第101話 5日目の夜1、5回目の襲撃1


 上陸して5日目の朝。


 目覚めると、昨日の現場に漂っていた臭いが野営地を覆っていた。わずかな臭いなら30秒もすれば順応して感じなくなると以前聞いたことがあったんだけど、わずかじゃなかったんだろう。


 みんなこの臭いを感じているんだろうけど、何も言わず朝食を食べ、移動の準備をした。


「ハーネス隊長。昨日の現場はコリンの体液で危険なので迂回しませんか?」


「そのつもりだ」


 それはそうだよね。



 わたしたちは、いつもの一列縦隊で移動を始め、昨日の現場を大きく迂回してから東に向かって進んでいった。


 2度目の休憩が終わってしばらく進んだところ、林が途切れ前方に草原が広がった。草原の先には山並みが青く見えた。山が青く見えるということはかなり遠い山だろうし、上の方がこの時期白いところを見るとかなり高い山なのだろう。


 目の前の草原で繁っている草は腰丈で、ところどころに灌木が生えている程度なので見晴らしは良い。大型のモンスターならかなり遠方から見つけることができるし、たおすこともできる。草原だからか、黄色い点も結構な数がレーダーマップに映っているので、今日の夕食前には狩をしても良さそうだ。


「われわれの目指す魔族の城跡はあの山並みの先にある。山の途中に向こうに抜けるトンネルの入り口があるはずだ。われわれはこれからそのトンネルの入り口を目指していく」


「隊長、目印はあるのかい?」と、カルヒがハーネス隊長に聞いた。


「それとわかる巨岩が山肌にあるはずだ。その巨岩を目指していけば必ず見つかる」


 移動途中の休憩でハーネス隊長が教えてくれた。


 しかし、人魔大戦時、よく人間側はこんなところまで兵隊を送り込んだものだ。と、感心する。人間死に物狂いになれば何だってできるってことかも知れない。


 草原を移動中、見た目は鹿のような動物を2匹仕留めた。鹿よりもだいぶ小さい。移動中だったので解体はせずそのままアイテムボックスの中に入れておいた。草むらの中で射殺した関係で一匹目は見つけるのが面倒だったけど、2匹目はナビちゃんの助けも借りて簡単に見つけることができた。鹿に似ていたけどナビちゃんに聞いたらガゼルとかいう動物だった。イノシシ肉とは違う味と思うけどどうなんだろう?



 移動を終えたわたしたちは野営準備を始めた。野営場所も草が全面に繁ってむき出しの地面が見えなかったのでわたしがムラサメ丸の水平真空切りで草を薙いでかなり広い空き地を作った。


 草を薙いだら、地面にそれラシイ葉っぱが生えていて、引っこ抜いたらジャガイモっぽいイモが現れた。その他にニンジンも見つかった。ラッキー。

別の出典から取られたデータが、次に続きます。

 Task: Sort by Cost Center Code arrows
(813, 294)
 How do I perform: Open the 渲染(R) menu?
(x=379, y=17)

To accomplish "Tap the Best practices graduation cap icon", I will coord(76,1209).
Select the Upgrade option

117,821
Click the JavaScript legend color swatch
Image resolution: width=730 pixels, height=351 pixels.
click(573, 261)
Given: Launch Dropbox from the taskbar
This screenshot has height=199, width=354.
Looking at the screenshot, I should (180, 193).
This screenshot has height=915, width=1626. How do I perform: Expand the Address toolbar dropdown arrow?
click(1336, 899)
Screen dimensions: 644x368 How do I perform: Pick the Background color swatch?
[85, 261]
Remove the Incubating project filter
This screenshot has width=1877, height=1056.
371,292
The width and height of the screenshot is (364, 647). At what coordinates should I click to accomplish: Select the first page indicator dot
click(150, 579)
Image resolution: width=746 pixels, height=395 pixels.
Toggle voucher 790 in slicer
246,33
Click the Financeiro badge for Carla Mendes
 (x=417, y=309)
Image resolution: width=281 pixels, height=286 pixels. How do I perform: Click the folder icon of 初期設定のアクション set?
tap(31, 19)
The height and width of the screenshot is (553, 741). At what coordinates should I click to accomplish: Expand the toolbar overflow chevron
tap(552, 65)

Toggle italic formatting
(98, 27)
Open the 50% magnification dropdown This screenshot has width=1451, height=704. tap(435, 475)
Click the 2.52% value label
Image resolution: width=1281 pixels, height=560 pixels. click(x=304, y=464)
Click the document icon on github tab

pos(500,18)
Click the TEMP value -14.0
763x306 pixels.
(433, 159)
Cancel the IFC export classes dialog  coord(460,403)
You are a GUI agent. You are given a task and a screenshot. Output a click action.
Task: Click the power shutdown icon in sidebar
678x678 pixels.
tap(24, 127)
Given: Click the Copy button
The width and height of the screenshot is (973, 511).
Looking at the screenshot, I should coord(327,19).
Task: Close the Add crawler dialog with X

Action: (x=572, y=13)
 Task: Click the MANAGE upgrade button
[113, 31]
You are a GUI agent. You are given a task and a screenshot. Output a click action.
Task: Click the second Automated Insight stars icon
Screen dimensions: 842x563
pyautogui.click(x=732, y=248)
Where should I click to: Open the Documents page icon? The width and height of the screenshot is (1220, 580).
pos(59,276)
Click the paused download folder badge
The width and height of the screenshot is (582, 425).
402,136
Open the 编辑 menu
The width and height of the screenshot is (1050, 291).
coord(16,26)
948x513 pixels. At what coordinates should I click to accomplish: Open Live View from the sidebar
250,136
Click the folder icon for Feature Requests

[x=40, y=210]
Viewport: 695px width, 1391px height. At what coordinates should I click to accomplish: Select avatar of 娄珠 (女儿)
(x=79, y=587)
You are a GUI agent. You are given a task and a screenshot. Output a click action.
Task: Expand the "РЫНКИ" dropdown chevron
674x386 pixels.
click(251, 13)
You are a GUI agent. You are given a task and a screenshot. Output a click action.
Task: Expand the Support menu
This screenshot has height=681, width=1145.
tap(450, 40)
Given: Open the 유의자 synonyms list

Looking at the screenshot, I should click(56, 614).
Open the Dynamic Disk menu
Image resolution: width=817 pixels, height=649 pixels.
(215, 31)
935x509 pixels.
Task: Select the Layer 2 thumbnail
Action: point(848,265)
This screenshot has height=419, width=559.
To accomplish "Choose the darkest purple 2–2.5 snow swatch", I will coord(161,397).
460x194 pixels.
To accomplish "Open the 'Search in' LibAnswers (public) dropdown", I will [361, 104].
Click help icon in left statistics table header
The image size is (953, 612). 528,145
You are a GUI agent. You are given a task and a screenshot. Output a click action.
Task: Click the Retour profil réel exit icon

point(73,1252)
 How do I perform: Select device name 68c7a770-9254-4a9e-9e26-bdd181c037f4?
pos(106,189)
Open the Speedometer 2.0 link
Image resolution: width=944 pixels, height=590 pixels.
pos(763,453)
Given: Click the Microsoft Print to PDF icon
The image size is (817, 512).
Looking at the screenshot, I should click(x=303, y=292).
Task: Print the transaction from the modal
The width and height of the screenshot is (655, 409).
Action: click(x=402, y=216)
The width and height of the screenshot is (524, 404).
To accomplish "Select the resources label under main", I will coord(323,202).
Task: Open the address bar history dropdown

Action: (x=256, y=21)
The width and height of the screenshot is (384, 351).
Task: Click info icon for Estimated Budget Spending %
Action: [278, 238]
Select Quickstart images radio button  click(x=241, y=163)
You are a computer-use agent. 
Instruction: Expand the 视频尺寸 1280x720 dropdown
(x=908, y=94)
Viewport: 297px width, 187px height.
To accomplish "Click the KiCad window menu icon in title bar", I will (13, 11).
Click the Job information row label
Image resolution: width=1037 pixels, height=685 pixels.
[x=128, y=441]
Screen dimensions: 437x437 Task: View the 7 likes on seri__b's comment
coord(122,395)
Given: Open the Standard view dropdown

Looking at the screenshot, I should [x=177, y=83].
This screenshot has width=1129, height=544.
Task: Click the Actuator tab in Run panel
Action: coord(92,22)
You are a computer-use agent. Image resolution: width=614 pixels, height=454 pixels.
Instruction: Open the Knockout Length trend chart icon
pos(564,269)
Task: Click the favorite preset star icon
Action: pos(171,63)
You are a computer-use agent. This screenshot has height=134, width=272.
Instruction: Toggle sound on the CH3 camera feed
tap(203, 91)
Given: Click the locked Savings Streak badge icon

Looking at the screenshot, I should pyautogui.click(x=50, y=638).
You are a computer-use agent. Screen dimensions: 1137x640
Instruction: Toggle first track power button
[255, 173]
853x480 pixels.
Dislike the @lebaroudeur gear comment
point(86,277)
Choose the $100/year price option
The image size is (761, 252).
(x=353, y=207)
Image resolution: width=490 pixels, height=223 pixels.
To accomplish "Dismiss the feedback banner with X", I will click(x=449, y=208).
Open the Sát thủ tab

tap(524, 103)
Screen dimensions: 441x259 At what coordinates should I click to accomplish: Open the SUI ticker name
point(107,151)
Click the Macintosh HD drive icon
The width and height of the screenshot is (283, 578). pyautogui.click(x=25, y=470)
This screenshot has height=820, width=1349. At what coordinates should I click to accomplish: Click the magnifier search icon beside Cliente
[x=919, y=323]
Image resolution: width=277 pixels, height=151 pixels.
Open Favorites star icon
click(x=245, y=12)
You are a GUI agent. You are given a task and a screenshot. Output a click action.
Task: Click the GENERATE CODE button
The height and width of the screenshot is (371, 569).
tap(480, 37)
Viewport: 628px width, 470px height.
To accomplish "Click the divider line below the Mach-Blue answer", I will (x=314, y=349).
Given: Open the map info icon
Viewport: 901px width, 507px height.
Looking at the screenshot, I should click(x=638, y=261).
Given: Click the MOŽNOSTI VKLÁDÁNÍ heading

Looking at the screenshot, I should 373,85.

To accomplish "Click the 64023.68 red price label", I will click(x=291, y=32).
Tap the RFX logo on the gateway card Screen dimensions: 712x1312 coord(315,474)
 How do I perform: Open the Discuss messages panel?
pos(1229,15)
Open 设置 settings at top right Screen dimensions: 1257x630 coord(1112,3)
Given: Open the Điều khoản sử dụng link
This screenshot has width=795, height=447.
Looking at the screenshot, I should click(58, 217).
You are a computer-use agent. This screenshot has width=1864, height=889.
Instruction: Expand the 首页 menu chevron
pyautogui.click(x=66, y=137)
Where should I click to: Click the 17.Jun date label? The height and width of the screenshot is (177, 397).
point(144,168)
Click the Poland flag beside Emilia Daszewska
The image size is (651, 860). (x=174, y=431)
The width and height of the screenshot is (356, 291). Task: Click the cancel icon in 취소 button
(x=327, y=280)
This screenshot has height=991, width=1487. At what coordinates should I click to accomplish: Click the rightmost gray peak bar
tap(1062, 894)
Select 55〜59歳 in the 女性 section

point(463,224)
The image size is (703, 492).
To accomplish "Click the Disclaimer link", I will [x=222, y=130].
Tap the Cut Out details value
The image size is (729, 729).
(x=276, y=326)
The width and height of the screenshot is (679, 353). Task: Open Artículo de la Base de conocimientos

 調子に乗ったわたしは、どんどん草を薙いでいき、かなりの量のジャガイモとそれなりの量のニンジンを手に入れた。玉ねぎも欲しかったけれど玉ねぎは見つからなかった。残念。


 木がそんなに生えていない草原で枯れ枝の入手が困難だったので、夕食の準備には最初から木炭を使うことにした。木炭へは強力ファイヤーでわたしが直接に火を点けた。この調子で木炭を使っていたら足りなくなるので、これから先、枯れ枝を見つけたら積極的に拾っていくことにした。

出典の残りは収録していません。